Abstract
Background: Perthes disease is an idiopathic femoral head necrosis disease in children. Although it is believed that the prognosis after surgery within 5 years of age is good, there are very few reports in the literature regarding concurrent growth hormone deficiency and the outcome of growth hormone treatment. We retrospectively analyzed and summarized the clinical data of patients with Perthes disease and GHD in a child treated with rhGH for four years.
Case Presentation: We reported the case of an 11.9-year-old boy diagnosed with “Perthes disease” at 2.7 years. He underwent surgery at the age of 4.8 years and recovered well. At 6.7 years old, he was admitted for “slow growth in height for more than four years.” Physical examination demonstrated severe short stature with a height of 108.8 cm (< 3rd percentile, -2.45 standard deviation (SD)). The major abnormalities observed in the auxiliary examinations included low insulin-like growth factor-1 (IGF-1) (-1.73SD) and low GH peak levels (< 5 μg/L) in the growth hormone stimulation test. A diagnosis of complete GHD was confirmed, and low-dose rhGH treatment was administered. After four years of rhGH treatment, his height reached 152.3 cm (50th-75th percentile, + 0.29 SD). The annual growth rate was approximately 9.1 cm per year, and the curative effect was significant. No adverse reactions were observed during the treatment.

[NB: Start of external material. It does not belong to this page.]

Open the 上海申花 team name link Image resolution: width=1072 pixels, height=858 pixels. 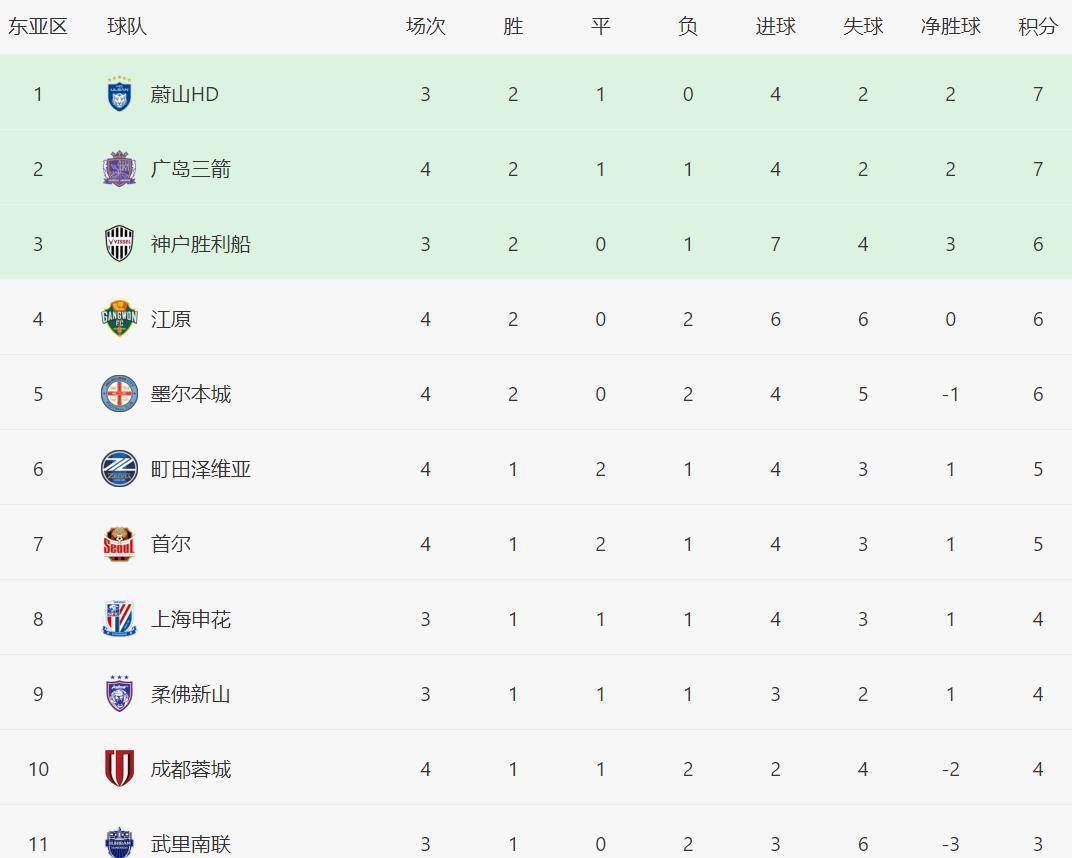[x=190, y=619]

Conclusion: The benefits of rhGH in children with Perthes disease and GHD may outweigh its risks. However, its safety requires long-term follow-up evaluation.
Keywords: Legg-calvé-perthes disease, short stature, perthes disease, growth hormone deficiency, recombinant human growth hormone, idiopathic femoral head necrosis disease, growth hormone stimulation test.